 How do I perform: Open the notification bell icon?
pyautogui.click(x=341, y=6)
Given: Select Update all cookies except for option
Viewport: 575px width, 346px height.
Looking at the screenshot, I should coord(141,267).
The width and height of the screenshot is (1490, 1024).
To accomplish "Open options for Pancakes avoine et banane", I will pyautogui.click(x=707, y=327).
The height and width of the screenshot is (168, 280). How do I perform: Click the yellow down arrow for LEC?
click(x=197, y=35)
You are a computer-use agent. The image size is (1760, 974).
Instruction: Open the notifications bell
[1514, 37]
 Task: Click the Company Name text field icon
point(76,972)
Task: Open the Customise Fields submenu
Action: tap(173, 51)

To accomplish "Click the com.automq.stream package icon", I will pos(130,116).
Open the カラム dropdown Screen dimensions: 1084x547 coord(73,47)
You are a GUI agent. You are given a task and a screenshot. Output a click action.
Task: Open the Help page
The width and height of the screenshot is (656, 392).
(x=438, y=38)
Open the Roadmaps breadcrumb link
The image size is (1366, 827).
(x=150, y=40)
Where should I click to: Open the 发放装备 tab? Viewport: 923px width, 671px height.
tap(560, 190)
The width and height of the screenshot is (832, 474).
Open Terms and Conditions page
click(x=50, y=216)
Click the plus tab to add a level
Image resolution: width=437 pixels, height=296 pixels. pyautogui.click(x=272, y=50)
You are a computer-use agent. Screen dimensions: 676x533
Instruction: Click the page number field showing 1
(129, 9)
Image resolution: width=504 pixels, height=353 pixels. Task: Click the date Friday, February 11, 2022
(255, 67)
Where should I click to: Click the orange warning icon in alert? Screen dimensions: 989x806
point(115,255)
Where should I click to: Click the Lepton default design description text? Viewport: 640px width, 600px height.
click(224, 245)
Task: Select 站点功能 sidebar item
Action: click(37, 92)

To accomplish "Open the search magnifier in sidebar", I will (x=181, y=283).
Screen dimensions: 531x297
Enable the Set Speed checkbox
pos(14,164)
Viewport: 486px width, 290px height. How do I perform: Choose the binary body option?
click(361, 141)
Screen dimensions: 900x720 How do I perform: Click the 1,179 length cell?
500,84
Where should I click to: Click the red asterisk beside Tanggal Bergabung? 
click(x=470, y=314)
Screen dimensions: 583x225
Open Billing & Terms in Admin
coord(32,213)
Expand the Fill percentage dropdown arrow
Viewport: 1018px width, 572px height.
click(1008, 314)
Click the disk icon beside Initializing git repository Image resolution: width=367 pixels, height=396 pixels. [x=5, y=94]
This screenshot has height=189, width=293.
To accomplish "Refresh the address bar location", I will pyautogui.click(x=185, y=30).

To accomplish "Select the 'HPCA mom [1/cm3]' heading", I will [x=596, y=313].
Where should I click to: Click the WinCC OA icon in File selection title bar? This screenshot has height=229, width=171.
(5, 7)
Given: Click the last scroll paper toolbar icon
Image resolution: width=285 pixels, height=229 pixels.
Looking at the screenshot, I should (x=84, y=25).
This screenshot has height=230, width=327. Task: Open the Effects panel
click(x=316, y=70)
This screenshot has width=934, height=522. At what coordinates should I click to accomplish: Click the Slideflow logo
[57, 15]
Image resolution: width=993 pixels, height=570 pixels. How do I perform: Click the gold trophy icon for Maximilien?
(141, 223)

How to complete this task
Each line of the records above must be copied exactly.

Answer
 How do I perform: Open the notification bell icon?
pyautogui.click(x=341, y=6)
Given: Select Update all cookies except for option
Viewport: 575px width, 346px height.
Looking at the screenshot, I should coord(141,267).
The width and height of the screenshot is (1490, 1024).
To accomplish "Open options for Pancakes avoine et banane", I will pyautogui.click(x=707, y=327).
The height and width of the screenshot is (168, 280). How do I perform: Click the yellow down arrow for LEC?
click(x=197, y=35)
You are a computer-use agent. The image size is (1760, 974).
Instruction: Open the notifications bell
[1514, 37]
 Task: Click the Company Name text field icon
point(76,972)
Task: Open the Customise Fields submenu
Action: tap(173, 51)

To accomplish "Click the com.automq.stream package icon", I will pos(130,116).
Open the カラム dropdown Screen dimensions: 1084x547 coord(73,47)
You are a GUI agent. You are given a task and a screenshot. Output a click action.
Task: Open the Help page
The width and height of the screenshot is (656, 392).
(x=438, y=38)
Open the Roadmaps breadcrumb link
The image size is (1366, 827).
(x=150, y=40)
Where should I click to: Open the 发放装备 tab? Viewport: 923px width, 671px height.
tap(560, 190)
The width and height of the screenshot is (832, 474).
Open Terms and Conditions page
click(x=50, y=216)
Click the plus tab to add a level
Image resolution: width=437 pixels, height=296 pixels. pyautogui.click(x=272, y=50)
You are a computer-use agent. Screen dimensions: 676x533
Instruction: Click the page number field showing 1
(129, 9)
Image resolution: width=504 pixels, height=353 pixels. Task: Click the date Friday, February 11, 2022
(255, 67)
Where should I click to: Click the orange warning icon in alert? Screen dimensions: 989x806
point(115,255)
Where should I click to: Click the Lepton default design description text? Viewport: 640px width, 600px height.
click(224, 245)
Task: Select 站点功能 sidebar item
Action: click(37, 92)

To accomplish "Open the search magnifier in sidebar", I will (x=181, y=283).
Screen dimensions: 531x297
Enable the Set Speed checkbox
pos(14,164)
Viewport: 486px width, 290px height. How do I perform: Choose the binary body option?
click(361, 141)
Screen dimensions: 900x720 How do I perform: Click the 1,179 length cell?
500,84
Where should I click to: Click the red asterisk beside Tanggal Bergabung? 
click(x=470, y=314)
Screen dimensions: 583x225
Open Billing & Terms in Admin
coord(32,213)
Expand the Fill percentage dropdown arrow
Viewport: 1018px width, 572px height.
click(1008, 314)
Click the disk icon beside Initializing git repository Image resolution: width=367 pixels, height=396 pixels. [x=5, y=94]
This screenshot has height=189, width=293.
To accomplish "Refresh the address bar location", I will pyautogui.click(x=185, y=30).

To accomplish "Select the 'HPCA mom [1/cm3]' heading", I will [x=596, y=313].
Where should I click to: Click the WinCC OA icon in File selection title bar? This screenshot has height=229, width=171.
(5, 7)
Given: Click the last scroll paper toolbar icon
Image resolution: width=285 pixels, height=229 pixels.
Looking at the screenshot, I should (x=84, y=25).
This screenshot has height=230, width=327. Task: Open the Effects panel
click(x=316, y=70)
This screenshot has width=934, height=522. At what coordinates should I click to accomplish: Click the Slideflow logo
[57, 15]
Image resolution: width=993 pixels, height=570 pixels. How do I perform: Click the gold trophy icon for Maximilien?
(141, 223)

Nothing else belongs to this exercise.